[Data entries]
☆ ☆ ☆ ☆ ☆
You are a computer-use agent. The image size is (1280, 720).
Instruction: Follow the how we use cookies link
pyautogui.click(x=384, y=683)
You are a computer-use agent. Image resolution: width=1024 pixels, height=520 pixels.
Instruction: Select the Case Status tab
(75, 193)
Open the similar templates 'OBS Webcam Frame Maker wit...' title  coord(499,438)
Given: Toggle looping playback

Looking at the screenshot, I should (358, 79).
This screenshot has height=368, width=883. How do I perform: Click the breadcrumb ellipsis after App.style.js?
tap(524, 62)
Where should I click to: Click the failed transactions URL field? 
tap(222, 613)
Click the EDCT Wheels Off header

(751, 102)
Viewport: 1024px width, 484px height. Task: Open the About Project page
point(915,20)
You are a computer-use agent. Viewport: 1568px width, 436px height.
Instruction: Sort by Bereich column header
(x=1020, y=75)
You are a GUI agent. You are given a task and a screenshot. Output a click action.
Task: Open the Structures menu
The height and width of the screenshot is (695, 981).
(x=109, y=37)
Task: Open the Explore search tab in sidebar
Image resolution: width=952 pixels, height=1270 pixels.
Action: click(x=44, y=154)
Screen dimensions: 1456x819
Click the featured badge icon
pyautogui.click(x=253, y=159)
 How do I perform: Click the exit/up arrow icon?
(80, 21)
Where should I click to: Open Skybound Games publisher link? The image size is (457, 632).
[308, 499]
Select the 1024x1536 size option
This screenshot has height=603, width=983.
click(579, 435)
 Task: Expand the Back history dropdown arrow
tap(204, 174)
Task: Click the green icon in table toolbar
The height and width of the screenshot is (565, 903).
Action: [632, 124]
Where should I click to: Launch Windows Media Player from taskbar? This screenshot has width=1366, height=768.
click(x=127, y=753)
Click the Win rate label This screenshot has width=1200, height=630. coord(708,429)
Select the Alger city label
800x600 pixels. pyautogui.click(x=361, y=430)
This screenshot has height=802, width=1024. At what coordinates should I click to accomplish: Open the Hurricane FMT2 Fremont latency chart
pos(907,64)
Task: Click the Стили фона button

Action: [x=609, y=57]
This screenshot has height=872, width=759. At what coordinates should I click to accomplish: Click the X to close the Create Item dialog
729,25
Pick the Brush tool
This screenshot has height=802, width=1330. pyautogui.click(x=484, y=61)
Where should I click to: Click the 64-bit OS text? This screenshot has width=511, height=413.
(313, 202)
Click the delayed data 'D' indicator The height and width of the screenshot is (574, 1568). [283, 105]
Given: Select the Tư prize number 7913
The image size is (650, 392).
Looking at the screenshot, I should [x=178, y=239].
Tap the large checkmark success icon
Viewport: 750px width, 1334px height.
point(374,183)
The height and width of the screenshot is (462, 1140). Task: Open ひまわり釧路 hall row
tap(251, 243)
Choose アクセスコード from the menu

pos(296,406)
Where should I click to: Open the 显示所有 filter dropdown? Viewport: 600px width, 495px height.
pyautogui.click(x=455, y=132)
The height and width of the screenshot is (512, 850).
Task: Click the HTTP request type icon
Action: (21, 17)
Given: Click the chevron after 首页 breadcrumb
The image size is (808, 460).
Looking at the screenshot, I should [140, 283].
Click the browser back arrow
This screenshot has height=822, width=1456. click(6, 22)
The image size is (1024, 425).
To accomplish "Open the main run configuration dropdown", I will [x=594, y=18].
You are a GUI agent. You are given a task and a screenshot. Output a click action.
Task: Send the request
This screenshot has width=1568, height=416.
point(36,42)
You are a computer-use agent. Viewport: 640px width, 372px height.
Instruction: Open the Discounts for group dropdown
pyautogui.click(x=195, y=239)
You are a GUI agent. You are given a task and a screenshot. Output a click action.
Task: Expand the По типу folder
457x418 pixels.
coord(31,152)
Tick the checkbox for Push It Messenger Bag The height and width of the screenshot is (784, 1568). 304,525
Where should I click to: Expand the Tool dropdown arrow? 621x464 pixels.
☆ ☆ ☆ ☆ ☆
■ **About this task**
Where does the string "computer" appear in the records above? Show every line that holds it.

■ **Response box**
You are a computer-use agent. The image size is (1280, 720).
You are a computer-use agent. Image resolution: width=1024 pixels, height=520 pixels.
You are a computer-use agent. Viewport: 1568px width, 436px height.
You are a computer-use agent. Viewport: 640px width, 372px height.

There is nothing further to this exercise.